Ich weiß mich nicht genau mehr zu erinnern, wo ich in meinem letzten Briefe stehen geblieben bin; indeß will ich fortfahren. – Am vorigen Sonntag1) hörte ich Herder zum erstenmal predigen. Der Text war der ungerechte Haushalter, den er mit sehr viel Verstand und Feinheit auseinandersetzte. Du kennst das Equivoque in diesem Evangelium. Die ganze Predigt glich einem Discurs, den ein Mensch allein führt, äußerst plan, volksmäßig, natürlich. Es war weniger eine Rede, als ein vernünftiges Gespräch. Ein Satz aus der praktischen Philosophie, angewandt auf gewisse Details des bürgerlichen Lebens – Lehren, die man ebenso gut in einer Moschee, als in einer christlichen Kirche erwarten könnte. Einfach wie sein Inhalt ist auch der Vortrag: keine Begerdensprache, kein Spiel mit der Stimme, ein ernster und nüchterner Ausdruck. Es ist nicht zu verkennen, daß er sich seiner Würde bewußt ist. Die Voraussetzung dieses allgemeinen Ansehenes giebt ihm Sicherheit und gleichsam Bequemlichkeit, das ist augenscheinlich. Er fühlt sich als einen überlegenen Kopf, von lauter untergeordneten Geschöpfen umgeben. Herders Predigt hat mir besser als jede andere, die ich in meinem Leben zu hören bekommen habe, gefallen – aber ich muß dir aufrichtig gestehen, daß mir überhaupt keine Predigt gefällt2). Das Publicum, zu welchem ein Prediger spricht, ist viel zu bunt und zu ungleich, als daß seine Manier eine allgemein befriedigende Einheit haben könnte, und er bedarf den schwächlichen Theil nicht ignoriren, wie der Schriftsteller. Was kommt also heraus? Entweder er giebt dem Menschen von Sinn Alltagswahrheiten oder Mystik zu hören, weil er den Blödsinnigen opfern muß – oder er muß diesen scandalisiren und verwirren, um den ersten zu unterhalten. Eine Predigt ist für den gemeinen Mann – der Mann von Geist, der ihr das Wort spricht, ist ein beschränkter Kopf, ein Phantast oder ein Heuchler. Diese Stelle kannst du übrigens beim Vorlesen meines Briefes überschlagen. Die Kirche war gedrängt voll und die Predigt hatte das große Verdienst, nicht lange zu dauern.

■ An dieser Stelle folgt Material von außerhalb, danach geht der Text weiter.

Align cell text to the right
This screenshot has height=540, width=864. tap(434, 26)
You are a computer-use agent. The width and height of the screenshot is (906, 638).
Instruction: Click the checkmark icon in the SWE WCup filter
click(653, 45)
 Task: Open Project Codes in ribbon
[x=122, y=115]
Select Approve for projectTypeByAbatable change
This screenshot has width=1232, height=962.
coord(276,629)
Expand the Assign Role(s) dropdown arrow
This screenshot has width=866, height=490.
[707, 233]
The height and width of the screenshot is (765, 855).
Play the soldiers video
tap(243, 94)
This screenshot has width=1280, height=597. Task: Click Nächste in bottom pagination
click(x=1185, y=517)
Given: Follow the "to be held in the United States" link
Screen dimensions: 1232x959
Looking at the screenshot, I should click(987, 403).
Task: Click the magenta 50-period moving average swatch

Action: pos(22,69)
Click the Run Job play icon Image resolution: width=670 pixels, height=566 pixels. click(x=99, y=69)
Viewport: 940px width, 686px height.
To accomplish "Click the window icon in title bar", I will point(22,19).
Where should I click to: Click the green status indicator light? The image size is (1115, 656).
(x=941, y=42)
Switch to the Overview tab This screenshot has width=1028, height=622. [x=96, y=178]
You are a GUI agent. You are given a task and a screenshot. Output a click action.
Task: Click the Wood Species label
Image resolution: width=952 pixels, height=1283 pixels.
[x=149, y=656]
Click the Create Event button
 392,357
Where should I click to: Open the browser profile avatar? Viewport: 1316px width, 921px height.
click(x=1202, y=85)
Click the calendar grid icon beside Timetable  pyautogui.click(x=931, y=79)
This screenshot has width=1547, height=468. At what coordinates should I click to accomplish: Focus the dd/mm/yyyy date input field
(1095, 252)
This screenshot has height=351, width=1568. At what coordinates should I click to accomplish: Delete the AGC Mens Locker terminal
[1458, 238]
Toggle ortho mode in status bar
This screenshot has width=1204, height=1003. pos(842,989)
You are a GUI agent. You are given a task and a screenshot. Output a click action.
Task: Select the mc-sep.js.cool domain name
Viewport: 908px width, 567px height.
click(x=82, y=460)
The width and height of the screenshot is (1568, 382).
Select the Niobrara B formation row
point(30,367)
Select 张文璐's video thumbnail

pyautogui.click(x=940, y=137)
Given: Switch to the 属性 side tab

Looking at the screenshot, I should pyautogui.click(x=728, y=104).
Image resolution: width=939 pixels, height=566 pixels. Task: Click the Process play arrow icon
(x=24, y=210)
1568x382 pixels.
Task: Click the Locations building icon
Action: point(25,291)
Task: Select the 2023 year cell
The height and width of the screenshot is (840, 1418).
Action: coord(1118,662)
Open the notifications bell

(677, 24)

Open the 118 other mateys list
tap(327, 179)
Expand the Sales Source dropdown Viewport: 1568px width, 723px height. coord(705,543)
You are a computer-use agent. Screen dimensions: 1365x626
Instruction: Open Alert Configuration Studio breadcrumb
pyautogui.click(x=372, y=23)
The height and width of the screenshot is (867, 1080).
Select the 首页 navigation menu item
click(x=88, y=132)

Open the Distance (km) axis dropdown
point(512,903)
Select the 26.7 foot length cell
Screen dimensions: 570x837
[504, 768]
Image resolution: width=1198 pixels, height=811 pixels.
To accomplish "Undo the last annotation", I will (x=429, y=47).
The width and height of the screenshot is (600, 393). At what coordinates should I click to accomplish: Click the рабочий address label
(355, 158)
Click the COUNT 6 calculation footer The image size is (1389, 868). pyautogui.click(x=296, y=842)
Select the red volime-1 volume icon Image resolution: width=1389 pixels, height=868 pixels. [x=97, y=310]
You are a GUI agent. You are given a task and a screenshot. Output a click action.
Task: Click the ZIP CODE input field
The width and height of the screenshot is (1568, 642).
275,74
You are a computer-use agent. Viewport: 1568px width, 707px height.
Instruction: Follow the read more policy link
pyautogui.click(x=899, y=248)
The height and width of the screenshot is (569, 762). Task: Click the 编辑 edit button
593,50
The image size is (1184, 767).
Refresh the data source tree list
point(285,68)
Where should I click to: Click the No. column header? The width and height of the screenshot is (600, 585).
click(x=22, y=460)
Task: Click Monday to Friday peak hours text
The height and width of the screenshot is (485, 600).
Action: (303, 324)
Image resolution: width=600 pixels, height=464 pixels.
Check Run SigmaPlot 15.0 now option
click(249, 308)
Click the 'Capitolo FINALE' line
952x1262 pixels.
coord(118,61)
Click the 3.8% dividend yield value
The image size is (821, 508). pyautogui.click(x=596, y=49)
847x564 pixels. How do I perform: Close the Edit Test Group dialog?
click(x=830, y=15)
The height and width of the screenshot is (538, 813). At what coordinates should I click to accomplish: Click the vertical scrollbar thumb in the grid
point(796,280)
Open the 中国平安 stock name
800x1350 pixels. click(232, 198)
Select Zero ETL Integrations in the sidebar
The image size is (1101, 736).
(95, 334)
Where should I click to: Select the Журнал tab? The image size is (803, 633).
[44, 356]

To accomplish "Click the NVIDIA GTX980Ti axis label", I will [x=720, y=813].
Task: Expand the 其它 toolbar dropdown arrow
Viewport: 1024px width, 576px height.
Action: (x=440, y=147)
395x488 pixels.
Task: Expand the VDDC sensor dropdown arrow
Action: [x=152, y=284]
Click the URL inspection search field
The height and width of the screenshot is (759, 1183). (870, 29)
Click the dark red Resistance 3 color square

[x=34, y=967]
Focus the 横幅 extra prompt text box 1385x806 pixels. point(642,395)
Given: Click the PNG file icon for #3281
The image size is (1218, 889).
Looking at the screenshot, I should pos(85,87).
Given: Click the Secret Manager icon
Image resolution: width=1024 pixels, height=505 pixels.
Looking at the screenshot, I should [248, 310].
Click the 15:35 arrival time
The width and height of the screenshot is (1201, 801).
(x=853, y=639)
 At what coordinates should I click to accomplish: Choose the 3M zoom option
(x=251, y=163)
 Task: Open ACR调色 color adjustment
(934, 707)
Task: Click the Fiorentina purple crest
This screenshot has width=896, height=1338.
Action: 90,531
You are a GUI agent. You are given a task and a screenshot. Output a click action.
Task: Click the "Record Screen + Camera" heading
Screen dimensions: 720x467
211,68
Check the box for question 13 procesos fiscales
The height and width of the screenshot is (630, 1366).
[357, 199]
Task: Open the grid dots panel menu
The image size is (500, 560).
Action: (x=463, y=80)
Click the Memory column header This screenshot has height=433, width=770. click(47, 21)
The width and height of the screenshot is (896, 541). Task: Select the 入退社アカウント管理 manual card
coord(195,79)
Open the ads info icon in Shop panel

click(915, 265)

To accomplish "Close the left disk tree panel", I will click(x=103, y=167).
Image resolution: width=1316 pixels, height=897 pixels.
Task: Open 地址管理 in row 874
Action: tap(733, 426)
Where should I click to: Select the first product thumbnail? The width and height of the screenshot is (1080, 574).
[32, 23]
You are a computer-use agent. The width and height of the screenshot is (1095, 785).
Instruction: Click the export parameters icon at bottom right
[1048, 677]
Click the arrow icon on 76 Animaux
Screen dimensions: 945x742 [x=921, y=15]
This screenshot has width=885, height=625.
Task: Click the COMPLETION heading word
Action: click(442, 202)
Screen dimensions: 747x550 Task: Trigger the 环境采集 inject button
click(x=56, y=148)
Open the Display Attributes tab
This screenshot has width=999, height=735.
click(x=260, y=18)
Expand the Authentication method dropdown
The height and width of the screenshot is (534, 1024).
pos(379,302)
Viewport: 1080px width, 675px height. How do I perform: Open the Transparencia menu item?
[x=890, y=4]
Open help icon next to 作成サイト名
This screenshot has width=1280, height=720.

Dieser Tage hatte ich auch Gelegenheit Mlle. Schröder kennen zu lernen. Ich traf sie von ungefähr beim Kammerherrn von Einsiedel. Ihre Figur und die Trümmer ihres Gesichts rechtfertigen Deine Verplemperung. Sie muß in der That schön gewesen sein, denn vierzig Jahre haben sie noch nicht ganz verwüsten können. Übrigens dünkt sie mir ein höchst gewöhnliches Geistesproduct zu sein. Die übertreibende Bewunderung guter Köpfe hat ihr eine bessere Meinung von sich selbst aufgedrungen, als sie sich angemaßt haben würde, als sie gegen ihr Selbstgefühl vielleicht behaupten kann. Ihr wichtiges Verdienst, glaube ich, wäre, einer Haushaltung vorzustehen, von der Kunst schient sie mir sehr genügsame nüchterne Begriffe zu haben. Man hat sich übrigens ganz gut und bequem in ihren Umgang, aber man geht ruhig und leer von ihr hinweg. Mlle. Schmidt hätte ich vorgestern bei Charlotte finden können, wenn ich neugierig genug gewesen wäre, ihr zur Liebe etwas zu versäumen.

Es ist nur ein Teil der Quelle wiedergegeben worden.